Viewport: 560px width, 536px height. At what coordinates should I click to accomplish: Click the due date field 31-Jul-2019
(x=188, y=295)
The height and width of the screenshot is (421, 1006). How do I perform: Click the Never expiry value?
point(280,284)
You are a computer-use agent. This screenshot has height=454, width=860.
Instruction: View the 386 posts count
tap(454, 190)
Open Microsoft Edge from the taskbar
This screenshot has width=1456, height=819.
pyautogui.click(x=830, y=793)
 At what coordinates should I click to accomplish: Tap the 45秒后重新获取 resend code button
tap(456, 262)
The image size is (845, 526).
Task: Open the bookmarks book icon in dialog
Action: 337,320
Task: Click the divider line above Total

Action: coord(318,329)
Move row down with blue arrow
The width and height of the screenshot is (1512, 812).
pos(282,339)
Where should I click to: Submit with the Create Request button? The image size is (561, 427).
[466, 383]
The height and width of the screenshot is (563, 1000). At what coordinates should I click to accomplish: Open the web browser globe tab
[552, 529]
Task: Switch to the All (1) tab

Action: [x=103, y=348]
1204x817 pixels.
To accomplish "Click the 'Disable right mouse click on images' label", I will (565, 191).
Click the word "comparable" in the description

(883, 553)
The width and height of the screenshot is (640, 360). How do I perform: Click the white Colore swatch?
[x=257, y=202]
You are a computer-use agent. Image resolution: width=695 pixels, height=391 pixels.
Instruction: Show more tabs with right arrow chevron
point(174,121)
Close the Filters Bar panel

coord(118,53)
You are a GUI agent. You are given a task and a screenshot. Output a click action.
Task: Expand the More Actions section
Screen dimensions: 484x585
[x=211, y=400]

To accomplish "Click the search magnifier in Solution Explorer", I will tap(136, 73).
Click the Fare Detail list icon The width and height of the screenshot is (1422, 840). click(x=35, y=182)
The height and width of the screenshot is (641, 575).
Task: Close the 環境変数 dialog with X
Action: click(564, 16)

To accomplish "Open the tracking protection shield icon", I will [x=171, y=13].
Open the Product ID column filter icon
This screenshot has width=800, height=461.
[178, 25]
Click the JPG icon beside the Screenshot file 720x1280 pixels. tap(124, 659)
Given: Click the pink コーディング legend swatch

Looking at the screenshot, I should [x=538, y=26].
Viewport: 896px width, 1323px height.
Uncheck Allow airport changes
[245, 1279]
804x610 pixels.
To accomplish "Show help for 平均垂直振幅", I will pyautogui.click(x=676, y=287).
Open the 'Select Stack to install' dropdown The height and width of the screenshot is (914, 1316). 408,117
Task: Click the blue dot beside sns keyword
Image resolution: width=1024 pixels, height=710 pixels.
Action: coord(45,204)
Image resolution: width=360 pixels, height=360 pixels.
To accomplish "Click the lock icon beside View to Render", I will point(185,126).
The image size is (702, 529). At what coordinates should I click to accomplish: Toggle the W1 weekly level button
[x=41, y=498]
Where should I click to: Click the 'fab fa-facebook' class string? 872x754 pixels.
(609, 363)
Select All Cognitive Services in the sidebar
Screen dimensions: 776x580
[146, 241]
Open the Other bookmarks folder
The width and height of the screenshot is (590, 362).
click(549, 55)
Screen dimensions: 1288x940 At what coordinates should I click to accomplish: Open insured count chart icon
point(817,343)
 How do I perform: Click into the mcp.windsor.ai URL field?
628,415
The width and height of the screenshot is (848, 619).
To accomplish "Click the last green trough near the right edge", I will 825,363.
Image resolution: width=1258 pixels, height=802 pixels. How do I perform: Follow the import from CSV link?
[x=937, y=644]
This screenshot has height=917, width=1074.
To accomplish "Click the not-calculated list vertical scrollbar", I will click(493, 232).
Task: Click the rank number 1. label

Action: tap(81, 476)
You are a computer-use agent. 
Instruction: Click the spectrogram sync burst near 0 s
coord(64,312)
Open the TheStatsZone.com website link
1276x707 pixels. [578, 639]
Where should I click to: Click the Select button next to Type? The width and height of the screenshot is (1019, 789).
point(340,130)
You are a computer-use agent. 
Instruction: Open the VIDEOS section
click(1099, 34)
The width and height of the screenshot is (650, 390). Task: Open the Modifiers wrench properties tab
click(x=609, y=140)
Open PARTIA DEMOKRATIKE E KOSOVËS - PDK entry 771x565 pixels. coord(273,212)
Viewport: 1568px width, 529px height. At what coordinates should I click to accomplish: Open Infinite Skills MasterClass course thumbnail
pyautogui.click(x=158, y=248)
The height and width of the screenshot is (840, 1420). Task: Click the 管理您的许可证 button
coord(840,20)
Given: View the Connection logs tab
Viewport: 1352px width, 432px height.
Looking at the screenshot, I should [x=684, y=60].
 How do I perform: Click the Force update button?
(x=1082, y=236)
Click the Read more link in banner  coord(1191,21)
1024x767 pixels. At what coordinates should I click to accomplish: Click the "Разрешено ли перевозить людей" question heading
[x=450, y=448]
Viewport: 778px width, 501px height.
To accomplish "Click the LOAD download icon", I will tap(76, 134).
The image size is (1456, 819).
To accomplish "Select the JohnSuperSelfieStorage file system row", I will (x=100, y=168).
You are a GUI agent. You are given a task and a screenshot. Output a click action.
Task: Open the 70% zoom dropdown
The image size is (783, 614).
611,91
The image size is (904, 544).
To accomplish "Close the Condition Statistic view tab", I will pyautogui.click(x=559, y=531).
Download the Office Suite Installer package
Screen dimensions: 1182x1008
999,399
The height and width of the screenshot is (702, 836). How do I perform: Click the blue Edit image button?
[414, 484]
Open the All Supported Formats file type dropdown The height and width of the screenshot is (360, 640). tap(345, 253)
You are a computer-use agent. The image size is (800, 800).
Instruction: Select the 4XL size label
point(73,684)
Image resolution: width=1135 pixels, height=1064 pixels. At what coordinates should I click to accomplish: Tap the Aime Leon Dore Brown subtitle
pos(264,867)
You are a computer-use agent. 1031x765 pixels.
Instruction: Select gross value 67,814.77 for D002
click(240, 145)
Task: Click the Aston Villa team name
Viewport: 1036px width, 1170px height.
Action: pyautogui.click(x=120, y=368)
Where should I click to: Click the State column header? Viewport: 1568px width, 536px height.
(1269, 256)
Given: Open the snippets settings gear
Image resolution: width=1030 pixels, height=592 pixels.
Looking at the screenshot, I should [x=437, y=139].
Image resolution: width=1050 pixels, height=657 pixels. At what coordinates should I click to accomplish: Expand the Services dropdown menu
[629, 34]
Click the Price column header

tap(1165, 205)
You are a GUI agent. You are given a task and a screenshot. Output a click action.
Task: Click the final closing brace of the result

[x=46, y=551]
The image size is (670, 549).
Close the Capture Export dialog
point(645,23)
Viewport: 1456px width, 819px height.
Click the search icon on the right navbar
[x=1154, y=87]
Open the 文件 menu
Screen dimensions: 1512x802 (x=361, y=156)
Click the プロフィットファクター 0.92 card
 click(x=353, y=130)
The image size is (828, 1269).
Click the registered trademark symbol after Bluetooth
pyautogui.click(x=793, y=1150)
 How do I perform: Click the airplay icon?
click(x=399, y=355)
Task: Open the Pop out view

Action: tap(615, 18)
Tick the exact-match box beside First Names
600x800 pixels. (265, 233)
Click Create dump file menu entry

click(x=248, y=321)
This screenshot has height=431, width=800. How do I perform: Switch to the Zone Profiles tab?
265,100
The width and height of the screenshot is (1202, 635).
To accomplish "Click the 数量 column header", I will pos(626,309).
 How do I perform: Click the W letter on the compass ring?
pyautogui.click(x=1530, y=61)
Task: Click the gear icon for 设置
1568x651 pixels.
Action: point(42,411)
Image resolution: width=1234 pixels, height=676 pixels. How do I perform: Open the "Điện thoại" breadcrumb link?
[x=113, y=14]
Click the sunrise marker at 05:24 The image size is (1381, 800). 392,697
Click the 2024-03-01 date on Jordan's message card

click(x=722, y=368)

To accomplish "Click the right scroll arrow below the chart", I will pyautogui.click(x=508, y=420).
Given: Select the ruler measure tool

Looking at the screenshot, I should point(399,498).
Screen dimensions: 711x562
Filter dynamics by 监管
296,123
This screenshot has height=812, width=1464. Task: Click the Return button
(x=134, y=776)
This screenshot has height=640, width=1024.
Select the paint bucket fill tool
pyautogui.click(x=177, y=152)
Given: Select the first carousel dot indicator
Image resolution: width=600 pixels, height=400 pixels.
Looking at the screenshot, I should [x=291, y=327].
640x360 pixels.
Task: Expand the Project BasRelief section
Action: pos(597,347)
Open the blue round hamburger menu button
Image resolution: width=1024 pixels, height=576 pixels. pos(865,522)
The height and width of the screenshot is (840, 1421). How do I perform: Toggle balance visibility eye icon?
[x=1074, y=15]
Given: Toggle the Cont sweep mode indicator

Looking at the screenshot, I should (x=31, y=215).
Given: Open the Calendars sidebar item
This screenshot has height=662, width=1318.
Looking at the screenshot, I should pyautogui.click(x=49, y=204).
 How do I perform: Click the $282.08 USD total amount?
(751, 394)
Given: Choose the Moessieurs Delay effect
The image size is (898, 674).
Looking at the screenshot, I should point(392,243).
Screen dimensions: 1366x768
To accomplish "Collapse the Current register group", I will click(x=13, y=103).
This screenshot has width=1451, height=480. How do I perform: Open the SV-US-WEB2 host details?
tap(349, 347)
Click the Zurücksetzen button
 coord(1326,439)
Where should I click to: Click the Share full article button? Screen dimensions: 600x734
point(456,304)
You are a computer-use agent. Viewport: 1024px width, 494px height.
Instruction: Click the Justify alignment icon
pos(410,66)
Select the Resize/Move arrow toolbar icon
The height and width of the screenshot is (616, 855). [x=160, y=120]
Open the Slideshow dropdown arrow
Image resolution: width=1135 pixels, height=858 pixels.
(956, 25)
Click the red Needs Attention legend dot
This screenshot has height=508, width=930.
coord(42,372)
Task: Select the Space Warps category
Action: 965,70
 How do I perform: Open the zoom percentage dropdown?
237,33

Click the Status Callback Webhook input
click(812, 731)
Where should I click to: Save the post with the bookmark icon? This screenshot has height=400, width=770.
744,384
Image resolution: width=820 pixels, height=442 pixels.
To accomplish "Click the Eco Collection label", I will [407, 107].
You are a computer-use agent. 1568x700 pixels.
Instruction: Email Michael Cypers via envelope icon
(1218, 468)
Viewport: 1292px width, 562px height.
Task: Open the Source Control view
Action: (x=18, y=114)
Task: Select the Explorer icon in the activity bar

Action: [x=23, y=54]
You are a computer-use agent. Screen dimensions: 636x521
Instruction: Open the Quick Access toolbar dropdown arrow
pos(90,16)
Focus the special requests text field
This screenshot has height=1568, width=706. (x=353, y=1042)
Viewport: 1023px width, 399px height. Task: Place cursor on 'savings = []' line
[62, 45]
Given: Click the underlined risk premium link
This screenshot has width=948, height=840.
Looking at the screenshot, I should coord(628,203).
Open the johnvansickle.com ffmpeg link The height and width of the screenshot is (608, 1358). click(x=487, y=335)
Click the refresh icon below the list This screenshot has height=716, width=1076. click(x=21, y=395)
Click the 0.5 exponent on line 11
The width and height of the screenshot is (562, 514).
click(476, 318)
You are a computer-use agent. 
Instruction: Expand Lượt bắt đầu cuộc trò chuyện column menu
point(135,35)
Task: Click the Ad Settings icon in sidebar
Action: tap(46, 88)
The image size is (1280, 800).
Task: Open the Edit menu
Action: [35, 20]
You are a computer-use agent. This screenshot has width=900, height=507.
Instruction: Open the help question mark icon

---------------

TASK INSTRUCTIONS: Pull out all lines from the listing that contain the string "gear".

OUTPUT BELOW:
Given: Open the snippets settings gear
Task: Click the gear icon for 设置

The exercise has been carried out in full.